We had buses making tiny separate side-trips to employers out in the boondocks — ya needed a placard for that.
It was so bad the passengers paid more attention to who was driving than signage — “oh, that’s my driver; that’s my bus!”
It got so I’d tell everyone when I’d be away: “9-Jay at 8:21. Someone else will be driving. He may or may not have the ‘Hospital Laundry’ placard, but that’s the bus ya want to get to Hospital Laundry.”
So here I am in the dream driving a pre-400 Park-and-Ride bus with the two-part roller signs, and I’m supposed to make a 22-Penfield trip.
I scroll through the curbside part and no “22-Penfield” — nothing new.
But the other side had “via East Rochester,” so I set up blank (what I thought was blank) on the curbside, and “via East Rochester” on the other side — we had to do that often enough. I then drove up to the Midtown Plaza Park-and-Ride stop.
The signage was so terrible we had to depend on passengers knowing a Penfield bus (via East Rochester) was supposed to run at that time.
So here’s Matson, ever the class-act, not doing the Dippity-Dawg superiority gig, jumping up because my supposedly blank sign says “Al Sigl (SEE-gull) Center” (something ya’d never see except in a dream — that was a placard).
I hadn’t had time to jump outside to see what my sign said, and all we could do is make it blank.
Matson and I had to yell my bus was the Penfield bus. (I had to do that often enough.)
When I was driving East Avenue once I was changed-off and given a tired old city-bus.
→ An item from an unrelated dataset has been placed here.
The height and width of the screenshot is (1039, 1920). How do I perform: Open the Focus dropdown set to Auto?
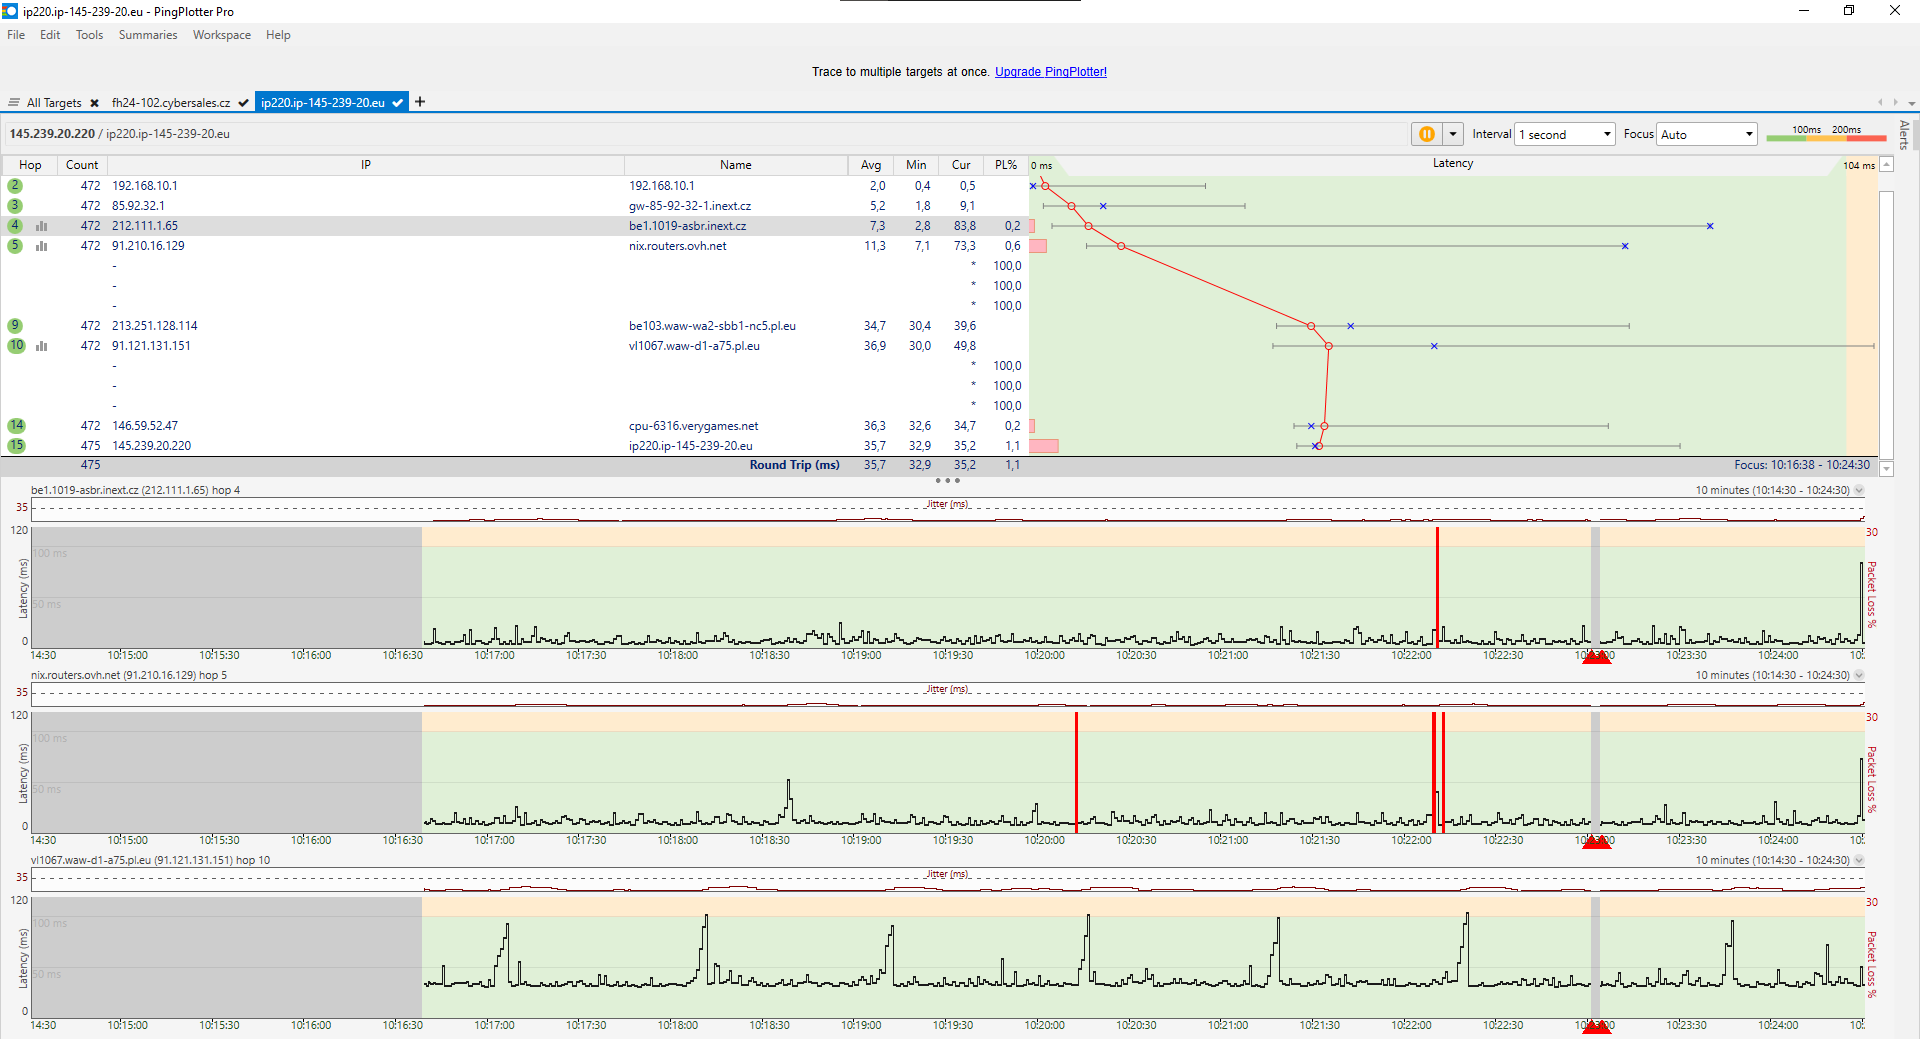point(1706,134)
My 6:15 passengers at Midtown missed my bus because I wasn’t driving my usual Starship.
The signage confusion ended with the electronical signs, but at first they weren’t bright enough. People would ask where I was going — couldn’t read the electronical signs.
Newer buses had brighter electronical signs, plus ya could change the electronical signs on the fly. All ya were doing was dialing in a code. With the roll-signs ya had to stop. —And they were cutting layover-time down to zero. Often I never got to stop. Out and back on East Main in one hour — utterly impossible. They had timed it with a car, and weren’t stopping for passengers.

  • “Houghton” is Houghton College, from where I graduated with a BA in 1966. I’ve never regretted it. Houghton is a religious college. Matson is Class of 1980.
  • The “mighty Mezz” is the Canandaigua Daily-Messenger newspaper, from where I retired two years ago. Best job I ever had.
  • “I-D-10-T” is computerese for idiot. The ‘pyooter-fixer makes a service-call to put in the plug or something. They describe it as an “I-D-10-T” error.
  • RE: “Changed-off and given a tired old city-bus......” —What probably happened is that my bus crippled, or had a problem of some sort (like inoperative farebox), so I was given another bus: a “change-off.”
  • A “Starship” is the GM RTS model, probably the best styling job they ever did. They made a bus look pretty. Being very modern-looking, I called ‘em “Starships.” Ours were our 700, 800 and 900-series, 1979 through 1983.